Collection entries:
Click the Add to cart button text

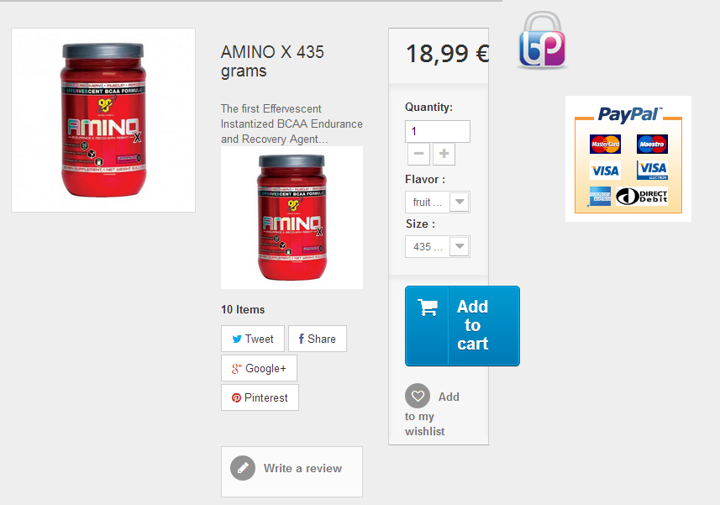472,325
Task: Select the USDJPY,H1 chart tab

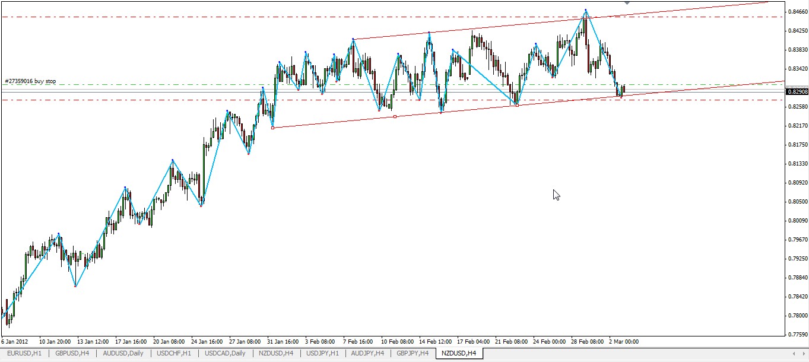Action: (322, 354)
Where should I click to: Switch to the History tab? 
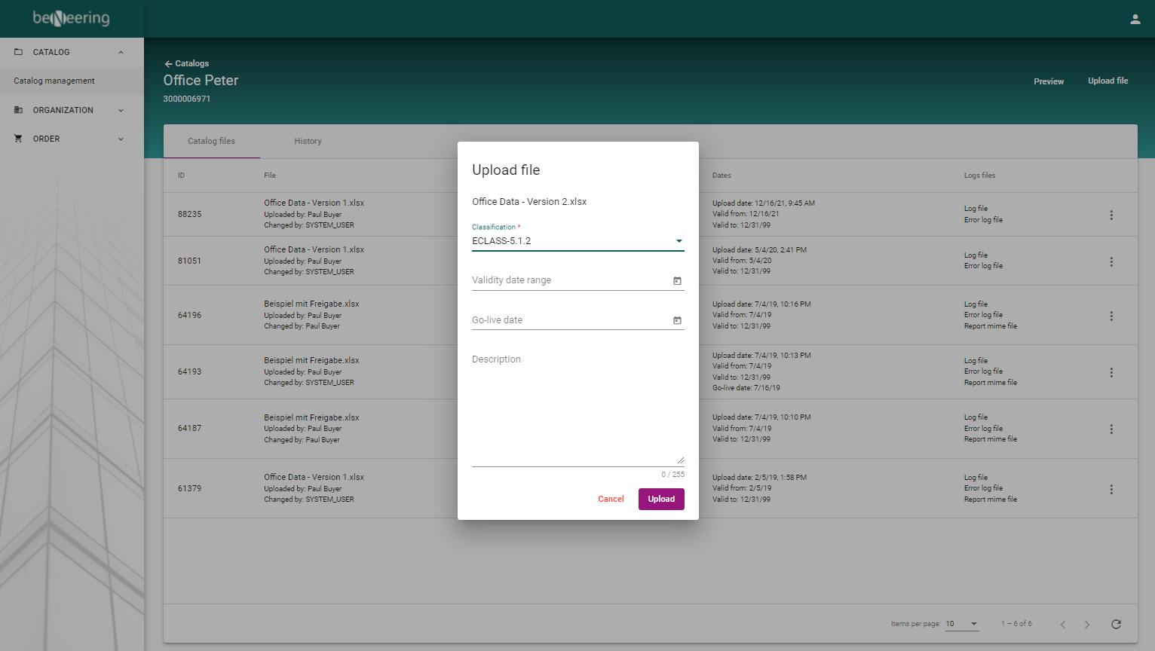point(308,141)
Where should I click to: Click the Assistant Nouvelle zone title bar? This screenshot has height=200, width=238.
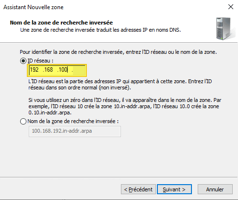(112, 7)
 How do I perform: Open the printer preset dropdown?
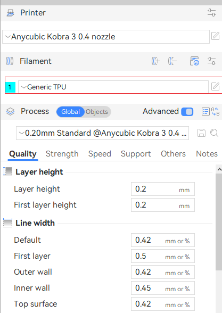pos(106,37)
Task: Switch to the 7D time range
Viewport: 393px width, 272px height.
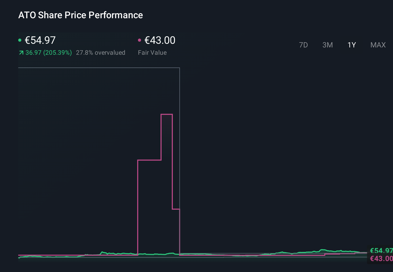Action: (303, 45)
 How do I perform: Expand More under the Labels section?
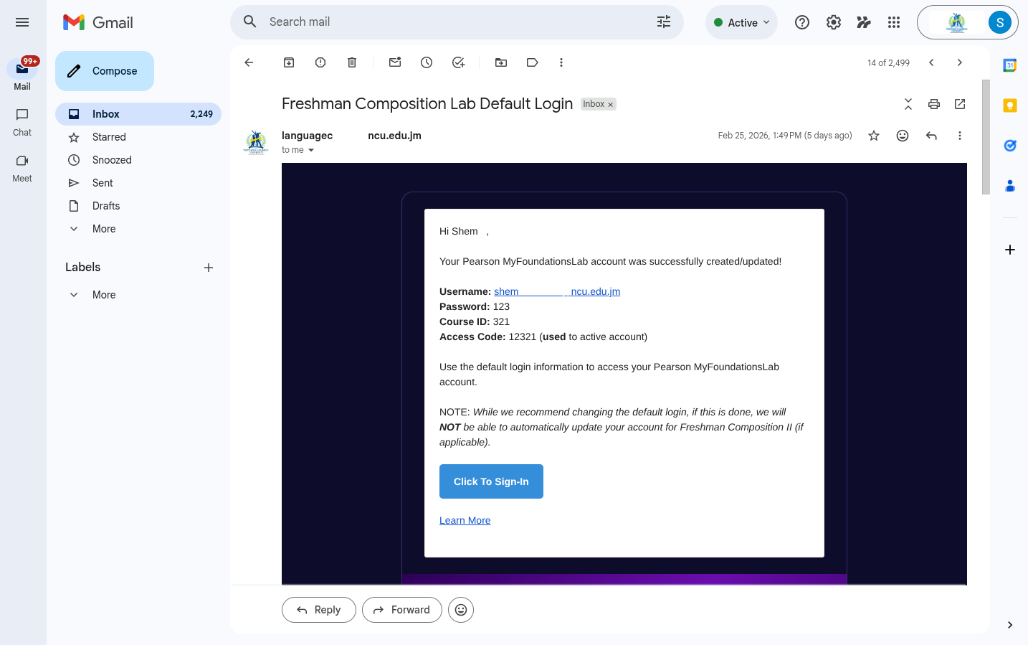[x=103, y=294]
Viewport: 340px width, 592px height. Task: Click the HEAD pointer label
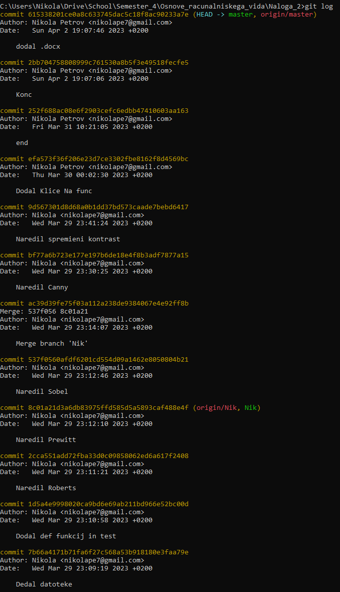pos(204,15)
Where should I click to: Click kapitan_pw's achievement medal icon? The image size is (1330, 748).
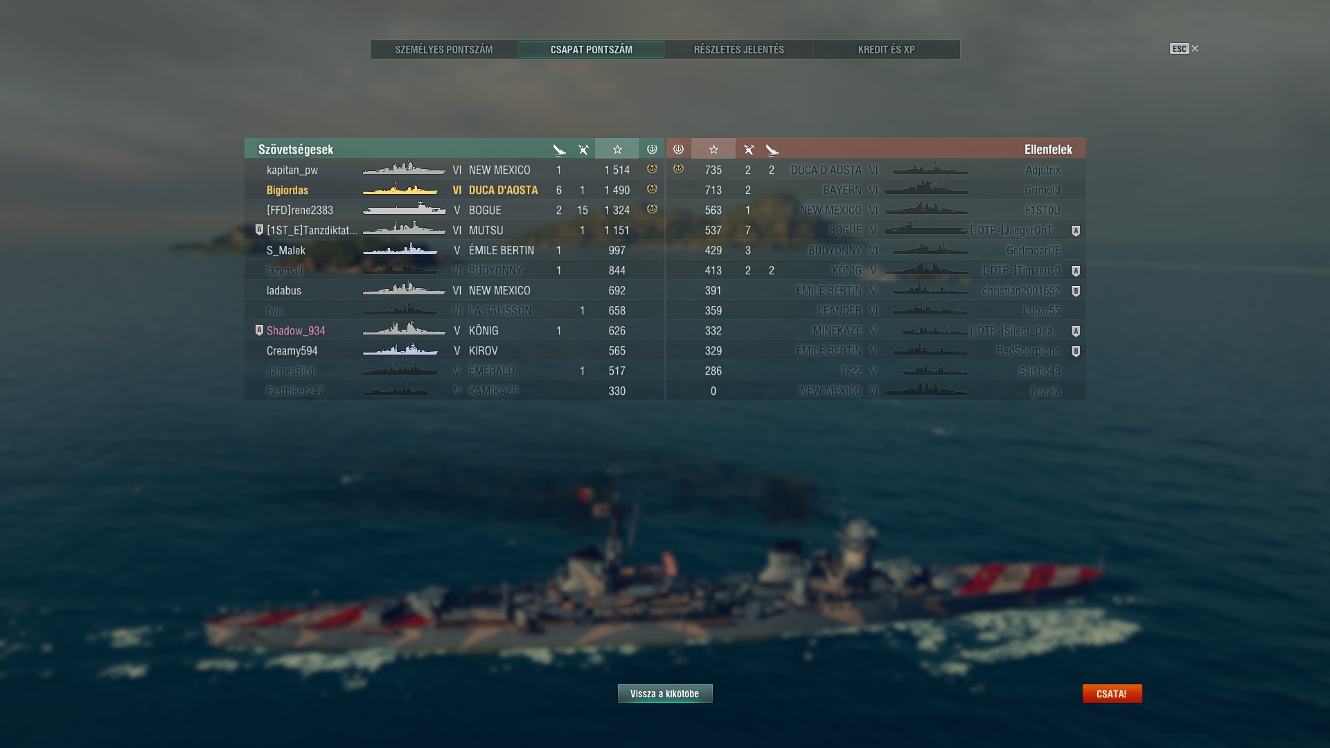tap(652, 169)

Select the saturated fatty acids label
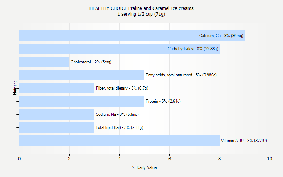click(x=181, y=75)

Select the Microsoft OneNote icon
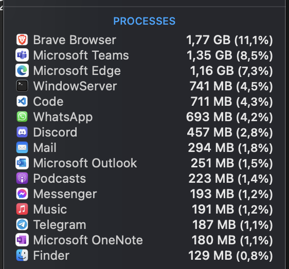click(22, 240)
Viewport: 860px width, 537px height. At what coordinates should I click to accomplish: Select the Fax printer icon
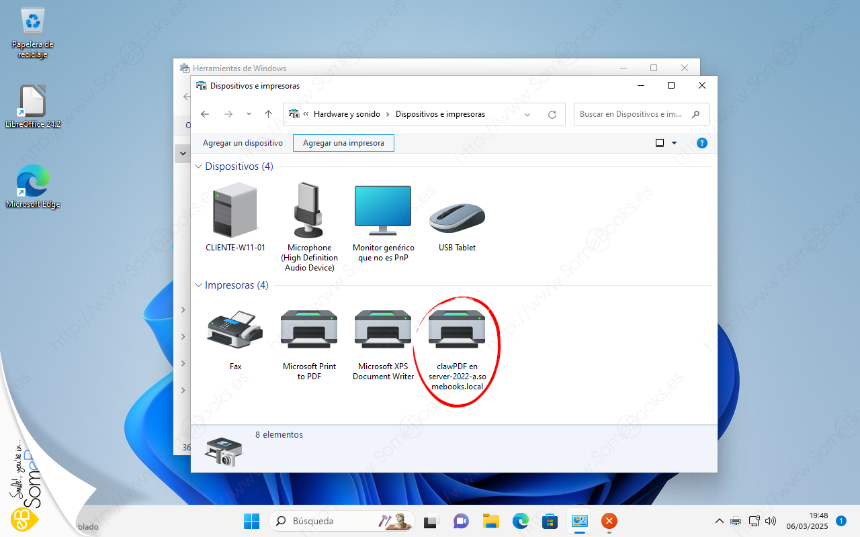pos(235,330)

### Task objective
Copy every record above exactly, leaving out any pictures.

### Task solution
Click the Add to cart button text

472,325
Task: Select the USDJPY,H1 chart tab

Action: (322, 354)
Where should I click to: Switch to the History tab? 
point(308,141)
Where should I click to: Click the Assistant Nouvelle zone title bar? This screenshot has height=200, width=238.
(112, 7)
 How do I perform: Open the printer preset dropdown?
pos(106,37)
Task: Switch to the 7D time range
Viewport: 393px width, 272px height.
Action: (303, 45)
 How do I perform: Expand More under the Labels section?
[x=103, y=294]
Viewport: 340px width, 592px height. Task: Click the HEAD pointer label
pos(204,15)
Where should I click to: Click kapitan_pw's achievement medal icon? The image size is (1330, 748).
tap(652, 169)

Select the saturated fatty acids label
click(x=181, y=75)

Select the Microsoft OneNote icon
click(22, 240)
Viewport: 860px width, 537px height. At what coordinates should I click to accomplish: Select the Fax printer icon
pos(235,330)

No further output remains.